I think this is because you need to specify the type of the value to be discarded. In Haskell-98, () is the obvious choice. And as long as you know the type is (), you may as well make the value () as well (presuming evaluation proceeds that far), just in case somebody tries to pattern-match on it or something. I think most programmers don't like introducing extra ⊥'s into code because it's just an extra trap to fall into. I certainly avoid it.

Instead of (), it is possible to create an uninhabited type (except by ⊥ of course).

{-# LANGUAGE EmptyDataDecls #-}

data Void

mapM_ :: (Monad m) => (a -> m b) -> [a] -> m Void

Now it's not even possible to pattern-match, because there's no Void constructor. I suspect the reason this isn't done more often is because it's not Haskell-98 compatible, as it requires the EmptyDataDecls extension.

Edit: you can't pattern-match on Void, but seq will ruin your day. Thanks to @sacundim for pointing this out.

Answer 5

So, maybe we could have the following signatures:

mapM_     :: (Monad m) => (a -> m b) -> [a] -> m z
foldM_    :: (Monad m) => (a -> b -> m a) -> a -> [b] -> m z
writeFile :: FilePath -> String -> IO z

We'd reimplement the functions in question so that any attempt to bind the z in m z or IO z would bind the variable to undefined or any other bottom.

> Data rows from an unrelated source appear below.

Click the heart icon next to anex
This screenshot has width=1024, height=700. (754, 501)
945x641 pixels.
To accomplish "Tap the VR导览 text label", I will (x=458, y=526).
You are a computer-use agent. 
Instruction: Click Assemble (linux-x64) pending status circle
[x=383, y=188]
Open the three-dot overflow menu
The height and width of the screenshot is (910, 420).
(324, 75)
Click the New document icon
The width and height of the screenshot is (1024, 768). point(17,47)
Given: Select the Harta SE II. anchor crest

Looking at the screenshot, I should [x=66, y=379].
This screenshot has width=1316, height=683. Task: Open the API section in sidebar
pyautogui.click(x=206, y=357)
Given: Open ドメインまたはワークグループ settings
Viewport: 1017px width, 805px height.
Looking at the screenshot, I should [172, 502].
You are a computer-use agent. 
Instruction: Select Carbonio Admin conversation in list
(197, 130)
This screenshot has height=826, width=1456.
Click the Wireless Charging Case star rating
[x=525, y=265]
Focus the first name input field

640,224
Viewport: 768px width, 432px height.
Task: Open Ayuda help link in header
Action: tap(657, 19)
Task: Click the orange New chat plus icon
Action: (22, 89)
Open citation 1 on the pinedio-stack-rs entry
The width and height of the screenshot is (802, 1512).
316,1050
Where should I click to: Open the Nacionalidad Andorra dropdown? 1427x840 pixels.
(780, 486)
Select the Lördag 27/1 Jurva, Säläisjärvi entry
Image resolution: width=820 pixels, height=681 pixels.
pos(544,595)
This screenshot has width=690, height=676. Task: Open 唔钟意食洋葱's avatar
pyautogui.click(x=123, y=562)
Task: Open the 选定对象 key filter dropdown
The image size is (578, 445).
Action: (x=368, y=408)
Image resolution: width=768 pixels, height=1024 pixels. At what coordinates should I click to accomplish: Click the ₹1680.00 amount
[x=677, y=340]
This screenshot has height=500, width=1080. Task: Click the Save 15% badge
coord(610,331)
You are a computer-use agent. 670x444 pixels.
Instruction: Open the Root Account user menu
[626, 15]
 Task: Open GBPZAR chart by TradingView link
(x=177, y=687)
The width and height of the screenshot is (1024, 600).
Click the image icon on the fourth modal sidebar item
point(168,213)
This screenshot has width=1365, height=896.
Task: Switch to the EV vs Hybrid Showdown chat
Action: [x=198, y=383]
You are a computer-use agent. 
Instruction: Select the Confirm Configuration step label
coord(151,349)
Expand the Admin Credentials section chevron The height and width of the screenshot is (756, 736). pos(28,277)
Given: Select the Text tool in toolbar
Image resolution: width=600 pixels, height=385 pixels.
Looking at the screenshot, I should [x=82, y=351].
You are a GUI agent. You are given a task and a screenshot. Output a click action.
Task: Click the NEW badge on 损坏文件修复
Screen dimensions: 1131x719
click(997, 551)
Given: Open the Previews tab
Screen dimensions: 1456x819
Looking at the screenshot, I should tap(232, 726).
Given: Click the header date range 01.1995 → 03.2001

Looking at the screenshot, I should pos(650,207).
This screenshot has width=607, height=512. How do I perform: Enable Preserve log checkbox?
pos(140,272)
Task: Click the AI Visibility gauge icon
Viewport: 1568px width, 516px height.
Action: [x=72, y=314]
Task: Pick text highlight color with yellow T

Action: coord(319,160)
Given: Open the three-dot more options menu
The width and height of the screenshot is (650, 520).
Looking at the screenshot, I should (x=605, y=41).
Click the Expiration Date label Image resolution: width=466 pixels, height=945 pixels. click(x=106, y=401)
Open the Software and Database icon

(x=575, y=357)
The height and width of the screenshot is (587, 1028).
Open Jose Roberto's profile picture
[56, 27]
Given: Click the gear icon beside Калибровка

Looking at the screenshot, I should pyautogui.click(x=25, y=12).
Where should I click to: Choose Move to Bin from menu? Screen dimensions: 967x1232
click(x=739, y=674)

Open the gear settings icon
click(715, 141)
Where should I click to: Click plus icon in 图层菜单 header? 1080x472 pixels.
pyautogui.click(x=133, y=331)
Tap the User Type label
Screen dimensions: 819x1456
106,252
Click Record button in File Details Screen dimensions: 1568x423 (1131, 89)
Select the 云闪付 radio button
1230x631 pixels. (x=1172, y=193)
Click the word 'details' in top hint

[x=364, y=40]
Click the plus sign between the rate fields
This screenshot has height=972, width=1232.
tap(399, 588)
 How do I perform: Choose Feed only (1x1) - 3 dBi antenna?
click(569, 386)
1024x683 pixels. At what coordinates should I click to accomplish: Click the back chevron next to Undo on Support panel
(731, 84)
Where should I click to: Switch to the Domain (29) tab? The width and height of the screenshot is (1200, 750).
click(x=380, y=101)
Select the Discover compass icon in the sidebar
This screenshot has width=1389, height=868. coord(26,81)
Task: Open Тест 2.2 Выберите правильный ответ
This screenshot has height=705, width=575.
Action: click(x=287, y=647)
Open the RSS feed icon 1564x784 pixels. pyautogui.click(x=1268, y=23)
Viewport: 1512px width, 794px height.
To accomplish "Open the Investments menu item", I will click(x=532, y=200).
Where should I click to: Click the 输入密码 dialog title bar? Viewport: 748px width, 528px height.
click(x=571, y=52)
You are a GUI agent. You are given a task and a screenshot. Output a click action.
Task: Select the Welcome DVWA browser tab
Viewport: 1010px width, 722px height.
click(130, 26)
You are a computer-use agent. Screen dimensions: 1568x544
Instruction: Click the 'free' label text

What do we gain? Now people can write programs that force the undefined result of these computations. How is that a good thing? All it means is that people can now write programs that fail to terminate for no good reason, that were impossible to write before.

Answer 6

Well, bottom type literally means an unterminating computation, and unit type is just what it is - a type inhabited with single value. Clearly, monadic computations usually meant to be finished, so it simply doesn't make sense to make them return undefined. And, of course, it is simply a safety measure - just like John L said, what if someone pattern matches on monadic result? So monadic computations return the 'lowest' possible (in Haskell 98) type - unit.